**Reading text**
—————
Experimental Features
Using the CLI, you can configure storage backends for Azure, GCS, and Swift, in addition to the ones available in the UI. These backends are not tested as thoroughly as the S3 backend, and may or may not work correctly.
When using the CLI to configure the Swift backend (using --storage.backend=swift
), the standard Openstack environment variables will be used to populate unset options. The --storage.swift.container-name
flag will still be required.
Access Control
Opni Monitoring uses Role Based Access Control (RBAC) to control which clusters a given user is allowed to see. If you are familiar with RBAC in Kubernetes, it works the same way.
In Kubernetes, RBAC rules are used to determine which API resources a given User or Service Account is allowed to access. Similarly, in Opni Monitoring, RBAC rules are used to determine which clusters a user has access to. When a user makes an authenticated query, the system will evaluate the current RBAC rules for that user and determine which clusters to consider when running the query.
Labels
Clusters in Opni Monitoring have an opaque ID and can have a number of key-value labels. Labels are the primary means of identifying clusters for access control purposes. Labels in Opni Monitoring are functionally similar to labels in Kubernetes, and follow these rules:
Labels must have unique keys, and there is a one-to-one mapping between keys and values.
Labels cannot have empty keys or values
Label keys must match the following regular expression:
^[a-zA-Z0-9][a-zA-Z0-9-_./]{0,63}$
Label values must match the following regular expression:
^[a-zA-Z0-9][a-zA-Z0-9-_.]{0,63}$
Roles
A role is a named object representing a set of permissions. It contains rules that match clusters by ID or by the cluster's labels. A role can use any/all of the following matchers:
1. Label Matchers
A role can match clusters by specifying an explicit key=value
label pair that will match a single label with the exact key and value specified. No partial matching or globbing is performed.
2. Label Selector Expressions
A role can also match clusters by using a Kubernetes-style label selector. These selectors are more versatile, and can match labels using a variety of rules, such as:
- Matching if a given key exists
- Matching if a given key does not exist
- Matching if the value for a given key is in a list of allowed values
- Matching if the value for a given key is not in a list of allowed values
3. Explicit Cluster IDs
Clusters can also be explicitly added to a role by ID. It is not recommended to use explicit cluster IDs as a primary means of access control, but they can be useful in situations where you want to add an exception to an existing role or a temporary override. Label-based selectors are much more flexible, and should be preferred in general.
Role Bindings
A role binding is a named object that attaches one or more users ("subjects") to a role. When evaluating RBAC rules for a given user, the system will look up all role bindings attached to that user, then use the union of the associated roles to determine which clusters the user is allowed to see.
Configuring Roles and Role Bindings
Using the Opni Dashboard
Roles and Role Bindings can be configured in the RBAC section under Monitoring in the left sidebar.
Creating Roles
On the Roles page, click the Create Role button. Give the role a unique name, then add clusters by ID, or by label selector. Existing clusters will be listed in the dropdown menu when adding clusters by ID to the role.
—————
**Dataset rows**
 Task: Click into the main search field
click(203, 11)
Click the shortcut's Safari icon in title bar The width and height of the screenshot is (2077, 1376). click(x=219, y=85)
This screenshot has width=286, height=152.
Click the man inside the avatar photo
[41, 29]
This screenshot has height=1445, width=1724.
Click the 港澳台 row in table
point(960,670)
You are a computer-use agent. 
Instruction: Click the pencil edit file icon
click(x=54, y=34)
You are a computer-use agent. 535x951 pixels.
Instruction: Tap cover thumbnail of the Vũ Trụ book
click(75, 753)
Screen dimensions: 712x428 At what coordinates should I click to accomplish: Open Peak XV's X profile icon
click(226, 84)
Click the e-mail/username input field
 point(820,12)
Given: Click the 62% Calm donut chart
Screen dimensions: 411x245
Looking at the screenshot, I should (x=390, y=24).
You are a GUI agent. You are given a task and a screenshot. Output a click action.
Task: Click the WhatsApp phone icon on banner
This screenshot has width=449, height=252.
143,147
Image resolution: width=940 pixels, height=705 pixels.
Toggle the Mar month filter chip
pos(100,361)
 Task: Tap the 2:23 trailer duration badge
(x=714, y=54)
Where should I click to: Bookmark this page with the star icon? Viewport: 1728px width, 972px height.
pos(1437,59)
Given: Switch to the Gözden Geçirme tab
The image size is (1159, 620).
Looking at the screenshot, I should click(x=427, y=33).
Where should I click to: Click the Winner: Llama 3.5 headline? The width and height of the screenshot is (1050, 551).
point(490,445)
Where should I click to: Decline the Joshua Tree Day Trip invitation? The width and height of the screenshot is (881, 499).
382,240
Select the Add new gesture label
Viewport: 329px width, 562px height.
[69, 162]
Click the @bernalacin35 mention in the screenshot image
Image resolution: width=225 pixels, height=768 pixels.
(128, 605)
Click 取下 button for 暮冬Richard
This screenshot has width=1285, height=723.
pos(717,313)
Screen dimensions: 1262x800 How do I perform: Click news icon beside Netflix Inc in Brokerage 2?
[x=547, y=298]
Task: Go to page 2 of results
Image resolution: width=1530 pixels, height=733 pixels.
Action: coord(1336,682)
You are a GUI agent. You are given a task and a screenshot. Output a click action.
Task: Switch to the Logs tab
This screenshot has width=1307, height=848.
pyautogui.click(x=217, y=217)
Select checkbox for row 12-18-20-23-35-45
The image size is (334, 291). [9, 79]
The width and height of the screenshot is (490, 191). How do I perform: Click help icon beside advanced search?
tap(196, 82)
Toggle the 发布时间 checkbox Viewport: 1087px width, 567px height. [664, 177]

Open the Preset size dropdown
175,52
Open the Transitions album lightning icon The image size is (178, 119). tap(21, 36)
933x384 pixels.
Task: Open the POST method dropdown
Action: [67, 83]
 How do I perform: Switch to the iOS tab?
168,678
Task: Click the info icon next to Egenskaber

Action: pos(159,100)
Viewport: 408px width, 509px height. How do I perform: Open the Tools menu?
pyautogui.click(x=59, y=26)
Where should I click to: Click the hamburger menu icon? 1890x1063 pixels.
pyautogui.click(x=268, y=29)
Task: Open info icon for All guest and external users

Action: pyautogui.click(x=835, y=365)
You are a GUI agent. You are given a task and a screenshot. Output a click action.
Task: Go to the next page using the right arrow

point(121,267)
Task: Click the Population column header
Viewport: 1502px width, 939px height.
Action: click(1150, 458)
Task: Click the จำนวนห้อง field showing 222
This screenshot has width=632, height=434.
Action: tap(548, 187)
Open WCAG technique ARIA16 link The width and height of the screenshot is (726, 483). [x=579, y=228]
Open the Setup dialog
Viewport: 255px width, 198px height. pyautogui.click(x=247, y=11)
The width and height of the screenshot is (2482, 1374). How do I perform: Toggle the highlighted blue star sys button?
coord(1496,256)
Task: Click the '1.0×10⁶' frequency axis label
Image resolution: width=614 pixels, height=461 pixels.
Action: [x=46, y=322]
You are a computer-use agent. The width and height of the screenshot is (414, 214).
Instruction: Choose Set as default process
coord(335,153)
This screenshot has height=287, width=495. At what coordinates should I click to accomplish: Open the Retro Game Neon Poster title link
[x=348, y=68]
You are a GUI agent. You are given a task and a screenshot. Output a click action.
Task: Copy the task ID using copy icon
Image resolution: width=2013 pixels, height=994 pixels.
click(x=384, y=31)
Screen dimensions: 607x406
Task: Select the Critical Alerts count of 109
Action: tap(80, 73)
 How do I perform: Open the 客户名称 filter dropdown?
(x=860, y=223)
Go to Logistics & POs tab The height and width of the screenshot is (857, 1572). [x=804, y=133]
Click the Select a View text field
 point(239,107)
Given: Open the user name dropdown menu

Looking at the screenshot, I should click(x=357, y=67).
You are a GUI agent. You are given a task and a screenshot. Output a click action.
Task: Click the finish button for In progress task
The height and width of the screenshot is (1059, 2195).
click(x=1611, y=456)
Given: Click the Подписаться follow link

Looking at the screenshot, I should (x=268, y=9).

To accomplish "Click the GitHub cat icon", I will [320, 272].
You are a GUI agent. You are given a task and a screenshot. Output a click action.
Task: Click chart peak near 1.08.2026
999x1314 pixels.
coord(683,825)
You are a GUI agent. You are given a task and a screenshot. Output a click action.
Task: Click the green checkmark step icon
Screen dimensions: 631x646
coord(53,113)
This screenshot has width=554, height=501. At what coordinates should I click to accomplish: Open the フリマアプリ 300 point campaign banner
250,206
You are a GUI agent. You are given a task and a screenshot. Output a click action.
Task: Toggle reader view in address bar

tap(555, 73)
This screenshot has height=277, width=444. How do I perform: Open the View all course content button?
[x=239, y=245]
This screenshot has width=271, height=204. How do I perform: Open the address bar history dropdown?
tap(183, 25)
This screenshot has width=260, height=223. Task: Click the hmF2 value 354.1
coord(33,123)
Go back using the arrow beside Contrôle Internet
—————
**Set task 1**
In one to three sentences, explain why the Opni Monitoring text says explicit cluster IDs shouldn't be the main way to control access.
**Set task 2**
Pick up the Opni Monitoring text right after its last sentence and keep it going.
The items play no part in this work.

**Task answer 1**
Label-based selectors are much more flexible, so the text says they should generally be preferred. Explicit cluster IDs are better kept for adding an exception to an existing role or for a temporary override.

**Task answer 2**
Example Roles
In this example, we will create roles for two different environments, one for "prod" and one for "dev/test", which we will separate our clusters into using labels.
- Creating the "production" role
- Creating the "dev" role
- Roles list with the new roles
Creating Role Bindings
To create a role binding, navigate to the Role Bindings page in the sidebar.
On the Role Bindings page, Click the Create Role Binding button. Give the role binding a unique name, select an existing role to attach to the binding. then add subjects (users) to whom the role will be applied. The value used to identify a user depends on the identifyingClaim
configured in the Gateway's OAuth settings. For example, if your identifyingClaim
is email
, subjects are identified by email address. Check your OAuth provider's documentation to determine which identifyingClaim
you should use.
Example Role Bindings
Following the example above, we will create role bindings for two users, one for each role.
- Creating a role binding for a "production" user
- Creating a role binding for a "dev" user
- Role bindings list with the new role bindings
Labeling Clusters for Access Control
To label a cluster, navigate to the Clusters page in the sidebar. Right-click on the cluster you want to label, then select Edit. Add labels to the cluster, then click Save.
Example labels
In this example, we will label our clusters with the environment they are in, "prod", "dev", or "test".
When a user logs in to Grafana via OAuth, they will only see the clusters they have access to. In this example, Alice will only see the "prod" clusters (4, 5, 6, 7, 8), and Bob will only see the "dev" (1, 2, 3) and "test" (9, 10) clusters.
The opni access-matrix
CLI command will print the access matrix of all users and clusters.
$ opni access-matrix
TENANT ID alice@example.com bob@example.com
0194fdc2-fa2f-4cc0-81d3-ff12045b73c8 ❌ ✅
32f3a8ae-b79e-4856-b659-c18f0dcecc77 ❌ ✅
6e4ff95f-f662-45ee-a82a-bdf44a2d0b75 ❌ ✅
8bcb9ef2-d4a6-4314-b68d-6d299761ea9e ✅ ❌
a178892e-e285-4ce1-9114-55780875d64e ✅ ❌
c75e7a81-bfde-475f-a7cf-e242cf3cc354 ✅ ❌
e2d3d0d0-de6b-48f9-b44c-e85ff044c6b1 ✅ ❌
f3ede2d6-becc-4ea3-ae5e-88526a9f4a57 ✅ ❌
f83b8e88-3bbf-457a-ab99-c5b252c7429c ❌ ✅
fb180daf-48a7-4ee0-b10d-394651850fd4 ❌ ✅
Using the CLI
Roles and Role Bindings can be managed using the CLI.
Usage of the opni roles
command:
$ opni roles --help
Manage roles
Aliases:
roles, role
Available Commands:
create Create a role
delete Delete roles
list List roles
show Show detailed information about a role
Usage of the opni rolebindings
command:
$ opni rolebindings --help
Manage role bindings
Aliases:
rolebindings, rb, rolebinding
Available Commands:
create Create a role binding
delete Delete a role binding
list List role bindings
show Show detailed information about a role binding
Example Usage
Listing roles and role bindings from the above example:
$ opni roles list
ID SELECTOR CLUSTER IDS
dev environment ∈ {dev,test} (none)
production environment ∈ {prod} (none)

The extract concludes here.